Andrew Cowan (writer)

Andrew Cowan at the University of East Anglia

Andrew Cowan (born 1960) is an English novelist and Director of the Creative Writing programme at the University of East Anglia.

Biography

Andrew Cowan was born in Corby, Northamptonshire, in 1960 and educated at Beanfield Comprehensive and the University of East Anglia (UEA). He is the Director of the Creative Writing programme at UEA,[1] from which he graduated in 1985.

His first novel, "Pig" (1994), won a Betty Trask Award, the Sunday Times Young Writer of the Year Award, the Authors' Club First Novel Award, a Scottish Arts Council Book Award, the Ruth Hadden Memorial Award, and was shortlisted for five other literary awards. "Common Ground" (1996) and "Crustaceans" (2000) both received Arts Council bursaries. "What I Know" was the recipient of an Arts Council Writers' Award and was published in 2005. His creative writing guidebook, "The Art of Writing Fiction", was published in 2011. His fifth novel, "Worthless Men", was published in 2013.

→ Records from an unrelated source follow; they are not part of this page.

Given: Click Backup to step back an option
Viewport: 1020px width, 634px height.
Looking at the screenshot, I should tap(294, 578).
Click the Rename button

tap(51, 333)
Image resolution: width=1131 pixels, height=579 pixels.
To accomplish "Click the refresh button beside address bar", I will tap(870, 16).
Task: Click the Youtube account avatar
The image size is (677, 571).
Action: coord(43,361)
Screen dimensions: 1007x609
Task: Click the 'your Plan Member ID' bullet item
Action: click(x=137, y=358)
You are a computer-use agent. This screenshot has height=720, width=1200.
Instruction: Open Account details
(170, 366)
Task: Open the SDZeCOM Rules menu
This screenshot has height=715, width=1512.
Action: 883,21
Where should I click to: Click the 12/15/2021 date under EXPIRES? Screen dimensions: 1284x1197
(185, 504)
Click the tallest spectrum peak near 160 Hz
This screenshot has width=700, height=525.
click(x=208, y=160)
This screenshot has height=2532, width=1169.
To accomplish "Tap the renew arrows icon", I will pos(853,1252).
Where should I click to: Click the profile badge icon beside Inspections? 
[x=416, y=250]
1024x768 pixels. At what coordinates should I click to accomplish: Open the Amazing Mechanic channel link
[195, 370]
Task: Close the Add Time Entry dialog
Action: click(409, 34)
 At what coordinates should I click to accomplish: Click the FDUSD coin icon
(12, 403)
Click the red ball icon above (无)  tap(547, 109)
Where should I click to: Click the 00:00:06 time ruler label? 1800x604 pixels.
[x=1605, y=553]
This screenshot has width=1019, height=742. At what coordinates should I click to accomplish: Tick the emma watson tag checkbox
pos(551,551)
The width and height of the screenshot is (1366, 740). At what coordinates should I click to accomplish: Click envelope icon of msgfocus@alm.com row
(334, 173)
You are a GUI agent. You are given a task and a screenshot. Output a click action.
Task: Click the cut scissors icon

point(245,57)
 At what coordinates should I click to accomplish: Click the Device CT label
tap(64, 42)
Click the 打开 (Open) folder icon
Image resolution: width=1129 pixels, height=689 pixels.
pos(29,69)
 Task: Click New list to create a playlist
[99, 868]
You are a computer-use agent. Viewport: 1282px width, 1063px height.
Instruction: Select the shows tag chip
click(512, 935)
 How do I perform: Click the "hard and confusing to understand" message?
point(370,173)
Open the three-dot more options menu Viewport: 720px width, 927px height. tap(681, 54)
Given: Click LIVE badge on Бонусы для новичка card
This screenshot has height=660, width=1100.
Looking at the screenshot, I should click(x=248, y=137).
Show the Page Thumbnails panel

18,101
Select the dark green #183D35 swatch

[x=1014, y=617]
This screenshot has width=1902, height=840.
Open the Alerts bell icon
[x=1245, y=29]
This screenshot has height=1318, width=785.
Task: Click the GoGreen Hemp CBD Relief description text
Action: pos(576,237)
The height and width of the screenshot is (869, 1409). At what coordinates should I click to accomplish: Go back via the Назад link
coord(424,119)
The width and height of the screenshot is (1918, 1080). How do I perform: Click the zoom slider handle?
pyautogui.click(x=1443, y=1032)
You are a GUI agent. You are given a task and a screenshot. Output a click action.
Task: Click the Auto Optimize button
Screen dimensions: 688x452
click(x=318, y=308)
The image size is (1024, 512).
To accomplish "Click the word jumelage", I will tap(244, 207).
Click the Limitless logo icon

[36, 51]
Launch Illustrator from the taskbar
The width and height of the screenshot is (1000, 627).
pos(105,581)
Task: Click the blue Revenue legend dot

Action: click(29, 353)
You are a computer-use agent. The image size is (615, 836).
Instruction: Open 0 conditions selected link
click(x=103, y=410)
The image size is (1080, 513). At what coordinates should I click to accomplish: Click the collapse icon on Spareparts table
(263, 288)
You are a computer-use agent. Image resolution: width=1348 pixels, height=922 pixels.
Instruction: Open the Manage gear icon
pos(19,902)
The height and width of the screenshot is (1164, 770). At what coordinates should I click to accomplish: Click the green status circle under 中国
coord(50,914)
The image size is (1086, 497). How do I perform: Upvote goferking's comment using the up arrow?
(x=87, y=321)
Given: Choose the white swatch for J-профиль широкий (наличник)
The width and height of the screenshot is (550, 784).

Previously a long-standing tutor for the Arvon Foundation, he was for three years the Royal Literary Fund Writing Fellow at UEA.[2] He was appointed to the faculty in 2004 and currently teaches and lectures at undergraduate and MA level, and supervises a number of PhD students.[3] In 2011 he wrote UEA’s successful submission to the ‘Diamond Jubilee’ Round of the Queen’s Anniversary Prizes for Higher and Further Education, and was promoted to a Chair in 2012. He is on the board of the National Academy of Writing,[4] and on the advisory board of the writers-into-schools charity First Story.[5]

References

  1. "Creative Writing - UEA". www.uea.ac.uk. Retrieved 2015-08-20.
  2. "Andrew Cowan". Retrieved 2015-08-20.
  3. "Professor Andrew Cowan - UEA". www.uea.ac.uk. Retrieved 2015-08-20.
  4. "National Academy of Writing - About Us". www.thenationalacademyofwriting.org.uk. Retrieved 2015-08-20.
  5. "First Story | Changing lives through writing". www.firststory.org.uk. Retrieved 2015-08-20.